**TASK**
Copy out each row that contains the string "pixels". Case counts.

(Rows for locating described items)
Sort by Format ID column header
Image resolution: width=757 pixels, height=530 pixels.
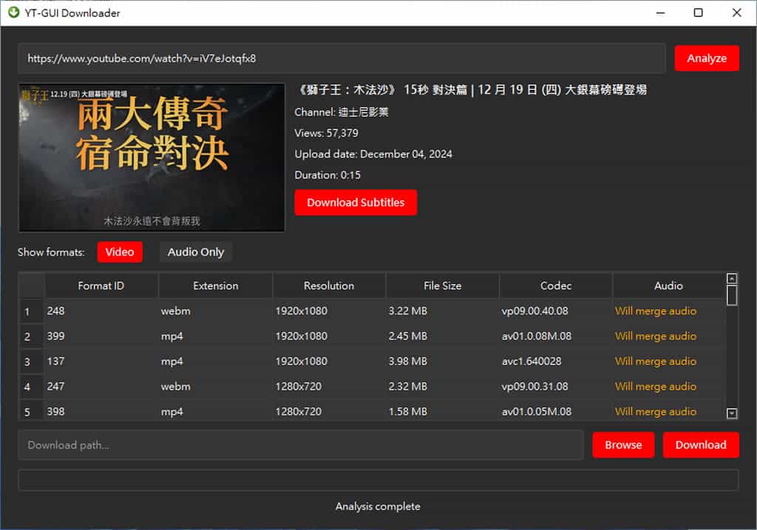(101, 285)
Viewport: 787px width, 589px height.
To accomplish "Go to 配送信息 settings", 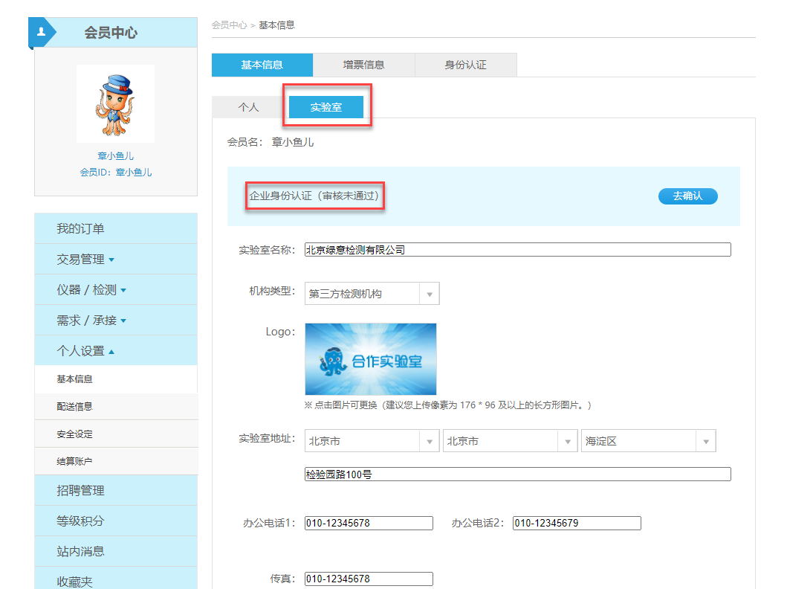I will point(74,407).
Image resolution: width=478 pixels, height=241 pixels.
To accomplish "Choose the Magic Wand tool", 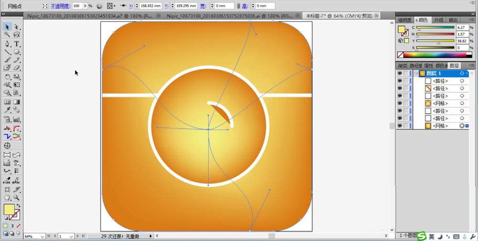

**SOLUTION FOR THIS EXERCISE**
Image resolution: width=757 pixels, height=530 pixels.
Image resolution: width=478 pixels, height=241 pixels.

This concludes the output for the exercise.